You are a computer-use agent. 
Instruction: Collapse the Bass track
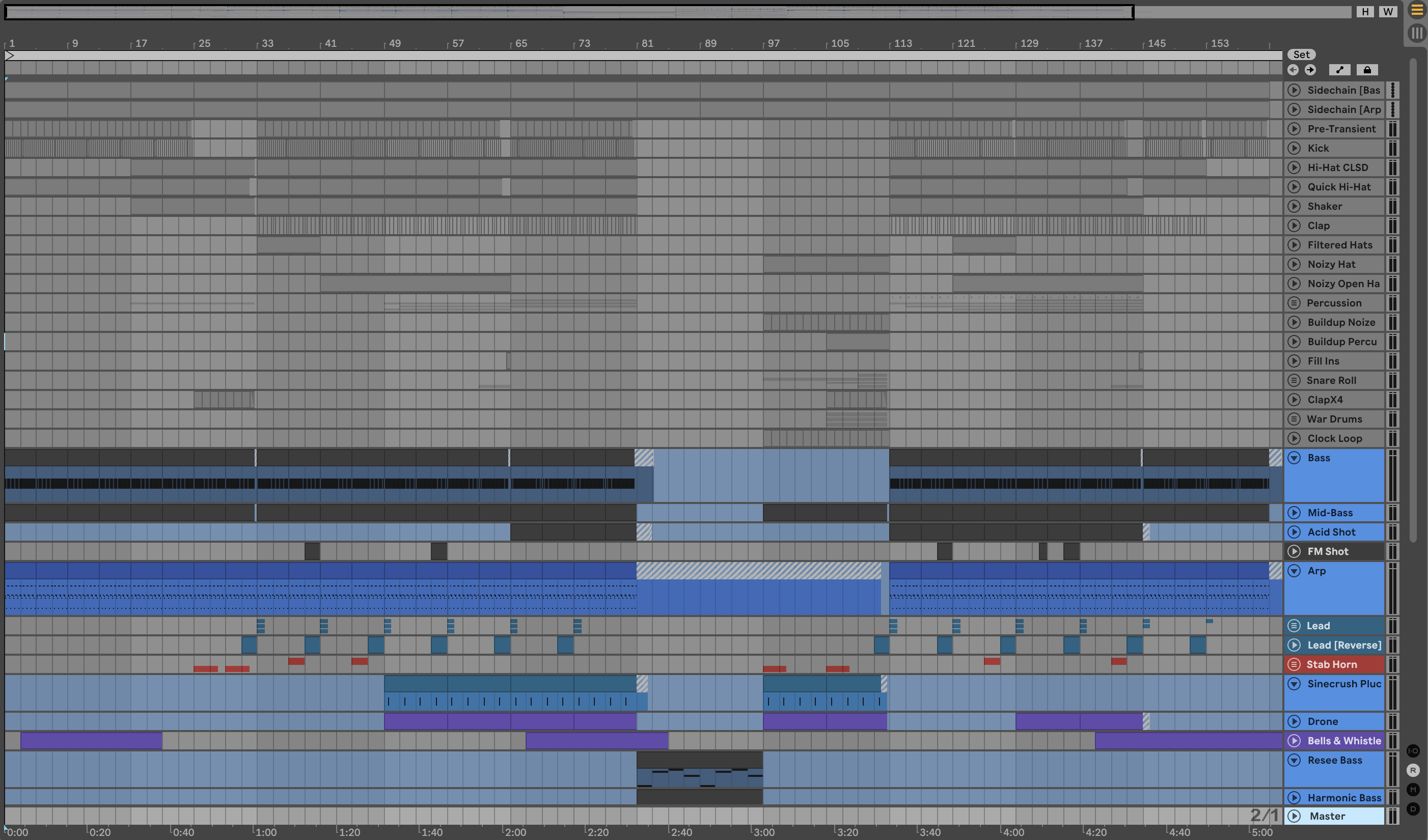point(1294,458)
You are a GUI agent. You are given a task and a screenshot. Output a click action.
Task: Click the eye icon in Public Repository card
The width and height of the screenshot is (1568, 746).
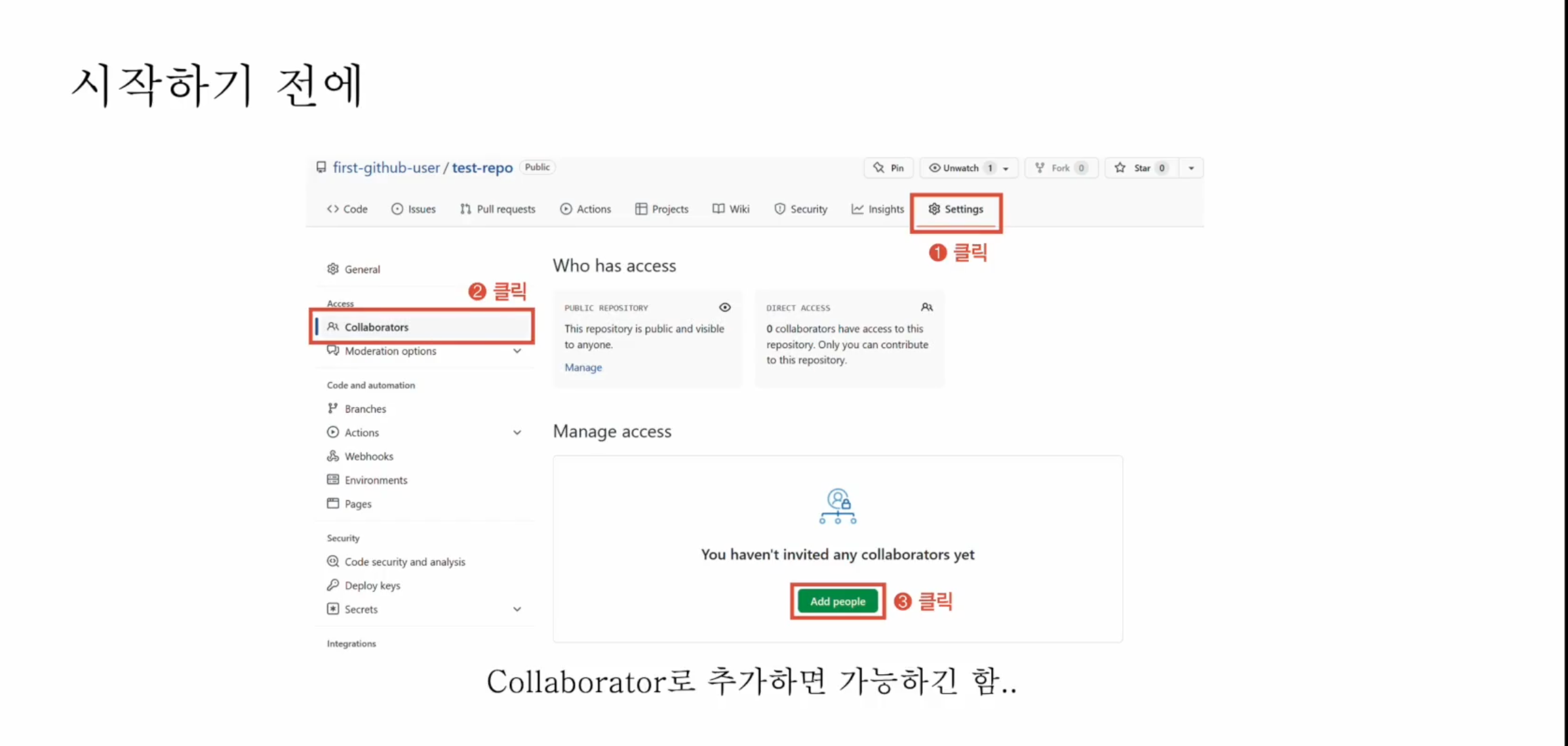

TASK PROMPT =
Only the lines from the one that holds "Instruction: Collapse the Bass track" through the final line of the material should be reproduced, word for word, with the pictures omitted.

EXERCISE RESULT =
Instruction: Collapse the Bass track
point(1294,458)
You are a GUI agent. You are given a task and a screenshot. Output a click action.
Task: Click the eye icon in Public Repository card
The width and height of the screenshot is (1568, 746).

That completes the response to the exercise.